***** Цитируемый отрывок
Арт

«Мы маленькие дети, нам хочется гулять!»

1166 Лидия Михеева

Так пели звонкоголосые подростки в незабвенном «Электронике». Под этим «гулять» подразумевалось все то, что «положено» детям помимо обязаловки-учёбы. То, что составляет суть и содержание детского мира и располагается в пространстве игры, свободы, беспечности и радостной траты времени на всякую «чепуху». Гулять значит играть в футболы-волейболы, лазать по стройке и другим запретным и труднодоступным местам, отыскивать употребимый в изобретательских целях хлам, плавить оловянных солдатиков в чайной ложке, катать на мопеде девчонок. Ходить на танцы-дискотеку. В кино. Да мало ли что еще.

Подростки в советском кино умели дружить, причем как со сверстниками своего и противоположного пола, так и со взрослыми. В дипломной работе Тарковского «Каток и скрипка» взрослый мужчина приглашает случайно встреченного мальчика в кино «на Чапаева». Надо ли говорить, что никаких сомнительных подтекстов такая дружба в фантазии советского зрителя не вызывает.

Да что дружить – любить умели! Те, кто в свое время плакал над «Вам и не снилось» или «В моей смерти прошу винить Клаву К.» знают, что подростковая любовь в советском кинематографе по отношению к любви взрослой выполняла функцию идеала, задавала тот самый предел чистоты, самоотдачи, преданности, который позже, в мире взрослых, отягощался биографической и психологической нагрузкой, неизбежно заземляющими любую историю любви.

Понятно, что этот «канон» подросткового кино говорит нам не столько о реальности, сколько о том, как эту реальность предлагалось видеть и к чему стремиться. Он скорее предписывает, чем описывает. Но с неизбежностью и описывает тоже, не теряя связи с реальностью.

Позже к этому идеализированному образу подростка добавились и портреты из фильмов «Чучело» (1983) Ролана Быкова и «Курьер» (1986) Карена Шахназарова. Чуть ли не впервые подросток показан как существо, способное на жестокость, выраженный эгоцентризм, лень, приспособленчество. Показана была и непримиримая вражда, непереводимость языков «почти взрослых» на язык «просто взрослых».
**********
***** Перечень данных
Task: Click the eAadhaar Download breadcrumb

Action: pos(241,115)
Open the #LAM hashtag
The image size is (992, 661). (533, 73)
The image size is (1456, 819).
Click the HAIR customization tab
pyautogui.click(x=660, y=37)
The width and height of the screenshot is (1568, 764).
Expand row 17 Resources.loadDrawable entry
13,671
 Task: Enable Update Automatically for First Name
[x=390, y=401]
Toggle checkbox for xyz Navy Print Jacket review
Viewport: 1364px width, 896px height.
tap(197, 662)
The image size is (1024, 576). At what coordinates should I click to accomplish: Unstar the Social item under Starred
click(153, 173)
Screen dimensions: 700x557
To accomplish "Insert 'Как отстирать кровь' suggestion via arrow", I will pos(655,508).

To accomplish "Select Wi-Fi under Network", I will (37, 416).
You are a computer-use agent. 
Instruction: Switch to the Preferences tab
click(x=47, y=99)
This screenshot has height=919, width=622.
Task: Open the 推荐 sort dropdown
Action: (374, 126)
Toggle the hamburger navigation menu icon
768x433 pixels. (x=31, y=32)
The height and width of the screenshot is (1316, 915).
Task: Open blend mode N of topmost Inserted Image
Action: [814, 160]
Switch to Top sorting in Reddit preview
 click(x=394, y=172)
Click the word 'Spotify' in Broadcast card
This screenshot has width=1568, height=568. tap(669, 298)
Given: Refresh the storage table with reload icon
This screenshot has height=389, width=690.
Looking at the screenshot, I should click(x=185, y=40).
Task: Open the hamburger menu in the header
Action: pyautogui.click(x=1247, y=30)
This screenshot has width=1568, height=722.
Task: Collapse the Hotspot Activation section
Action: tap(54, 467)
**********
→ Задание: Продолжите, пожалуйста, текст о подростках в советском кино, начав сразу после его последней фразы.

→ Ожидаемый ответ:
Казалось бы, все это было намечено в лирическом и очень уж деликатном «Доживем до понедельника» (1968) Станислава Ростоцкого, только потом «подкрутили яркость и контрастность». Да, и там присутствует тема предательства, показаны самые разнообразные типажи: «рвачи» и тихони, те, кто шпыняют слабых, и слабые, которых шпыняют.

Но конфликты в «Доживем до понедельника» всякий раз показаны не столько как экзистенциальные, возрастные, чисто психологическое, а как сбой настроек внутри коллектива. Возникают они «как бы» оттого, что коллектив не смог правильно «гармонизировать» цели и установки своих членов – урезонить зарвавшегося, объяснить непонятливому, наказать виноватого или оценить заслуги достойного. Авторитетом, который должен блюсти эту гармонию выступает, конечно, Учитель – мудрый и волевой, как историк Илья Семенович или неумелый и истеричный, как учительница русской литературы, измывающаяся над учениками, доверившими ей самое сокровенное в сочинениях о счастье.

Несмотря на довольно фаталистический нерв фильма («дураки остались в дураках», бестолочи – бестолочами, достойные люди – достойными людьми, а червь предательства и лицемерия – неистребим), именно ощущение наличия какой-то групповой солидарности внутри подросткового мира, в существенной степени замкнутого, живущего по своим законам, а также некой инстанции справедливости вне его, в мире взрослых (Илья Семенович), давала ощущение не-без-надёжности.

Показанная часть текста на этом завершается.